Op-ed did not use the facts
Much has been said about the new federal tax plan. Most of it hyperbole, lacking in facts.The most recent was an op-ed by Star Parker.
For example, she cites Bernie Sanders, whom she calls the “most famous socialist” as saying this is a massive attack on the middle class and a boon for corporations. She then agrees with our most famous socialist, but then basically says, so what? Where do these people work? She feels by favoring corporation, jobs will magically appear. Again, using opinion rather than facts. The fact is that corporations have little to no plans to add more jobs. In a recent meeting with the Secretary of Commerce, only three CEOs planned on adding new jobs. The rest plan on buying back stock to raise the cost of shares, hence making their stockholders richer. By the way, not one corporation can make money without workers, yet the pay disparity between the average worker and CEOs has grown. From CEOs making 16 times the average worker in the 60’s to over 50 times today.
Ms Parker goes on to say the countries that have a better ease of doing business index, the more prosperous they are. However, Ireland has the lowest tax rate for corporations, but is far from prosperous, with an unemployment rate in excess of 10 percent.
Ms. Parker statement “contrary to what Sanders thinks, what’s good for business is good for the working families they employ” is opinion, not fact. In fact, it’s the opposite. The annual pay for the average worker has risen at a the slowest rate in the last 30 years, while, as I stated earlier, the rate of the CEOs pay has outpaced the average workers pay by 5 fold. So, contrary to what Ms. Parker thinks, what’s good for businesses is not necessarily good for working families. The trickle down theory did not work with Reagan, so why would it work now?
Her example of eight years of the Obama administration having only a 1.6 percent economic growth while Trump has had a 3 percent is misleading. Obama inherited only the second depression ever in the U.S. Handed to him by the Republican Party. Also economist say a 3.5 percent economic growth is unsustainable, leading to a higher deficit.
Her use of John Cochrane figures is also disingenuous. Many factors have to be included which she does not mention. If China and India has such low scores, why do we send our jobs to India, China, and Mexico? She is hoisted by her own petard by using those numbers. If the United Sates has such a high score, then why do we need to give corporations such a huge and permanent tax break at all, as she claims in the beginning of her op-ed?
The reason the salaries are lower in those countries has more to do with cost of living and oppression. Our living standard is helped by unions which do not exist in the countries mentioned by Ms. Parker.

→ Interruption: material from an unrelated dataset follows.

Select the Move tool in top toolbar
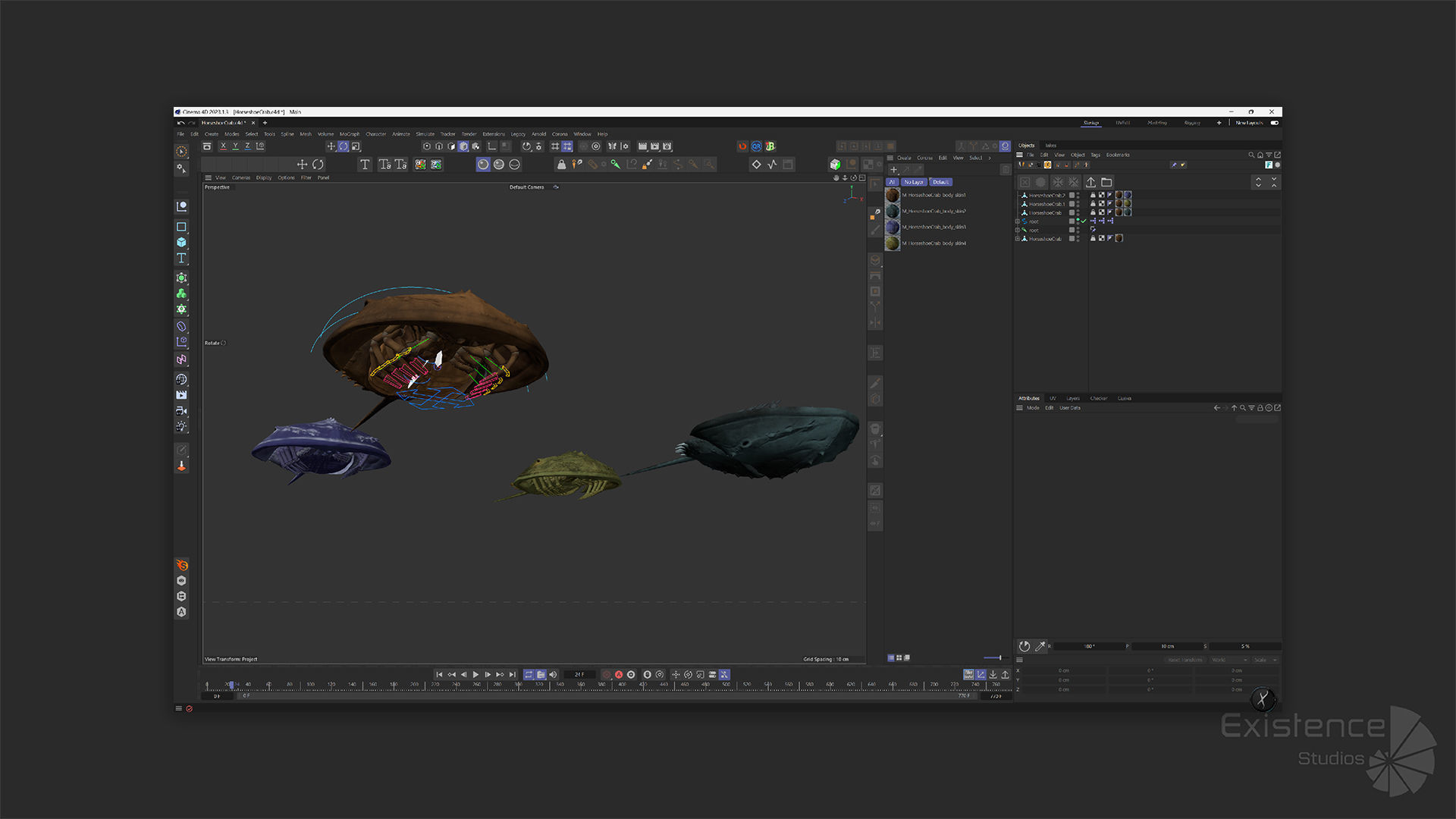This screenshot has width=1456, height=819. coord(331,146)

Ms. Parker goes on to say that the corporate tax cut will spur faster economic growth by keeping businesses in the U.S. Again, an opinion, not fact. Companies will send jobs where it’s cheaper, then pay less tax to boot.

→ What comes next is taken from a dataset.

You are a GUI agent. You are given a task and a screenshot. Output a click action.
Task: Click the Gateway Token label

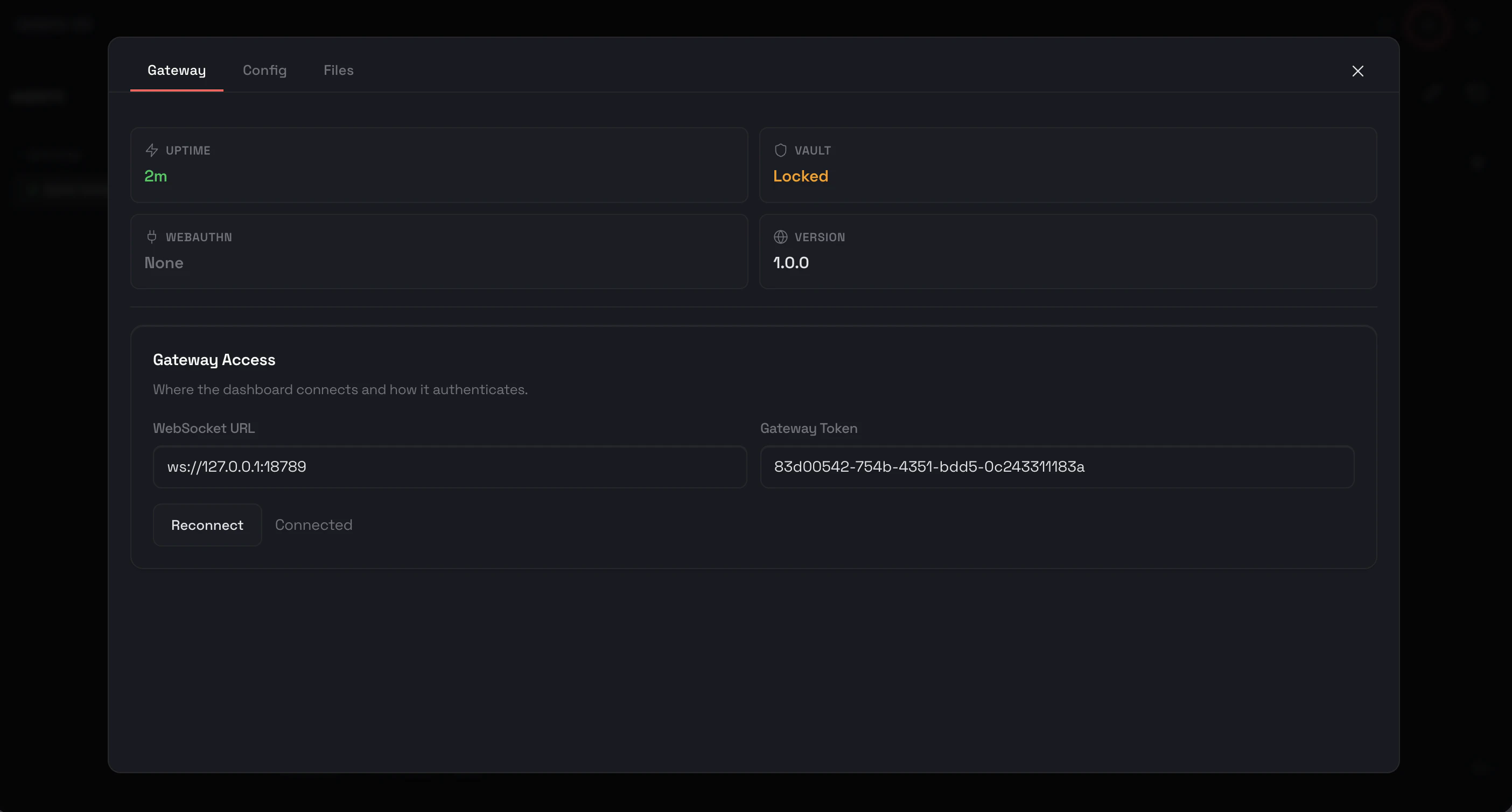coord(808,428)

Then the worst of her statements. “Let’s stop with the nonsense about the tax bill favoring businesses and the wealthy over working Americans.” If that is true, Ms. Parker here are some questions:
Tell me why there is a provision to give tax breaks to real estate LLCs? Why is there a tax deduction for those owning golf courses? Why is the tax reduction permanent for corporations, but not the average worker. In fact, after eight years, 90 percent of the average workers will pay more in taxes than now. Why did the Republicans raise the inheritance tax from 11 million? Who, exactly, did that help? Why will the people earning between $308,000 to $733,000 get the biggest break? Why does the middle class get a 1.6 percent savings while the richest 1/10th of 1percent will receive 2.7 percent savings, according to the non-partisan Tax Center? Also after 2025, when all the tax provisions are set to expire, only high-income people will get a meaningful tax cut. Why is there a provision for Congress to come after welfare, medicare and social security if the deficit goes too high, due to these tax cuts, but nothing about going after corporations or lowering military spending. Again, the Republicans are protecting their benefactors, the rich, by sticking it to the little guy under the pretense of a temporary tax cut.
While I’m not against a tax cut for corporations. I am against the unfairness of this tax plan.
While I agree envy does not make a country great, prosperity does. I just think we will get prosperity by helping the average worker, not by catering to the rich and big business. That hasn’t worked in the past and will not work now.
If you want to keep corporations in this country, try a law that requires the upper management of a company to live in the country where their corporation is registered. That should do the trick.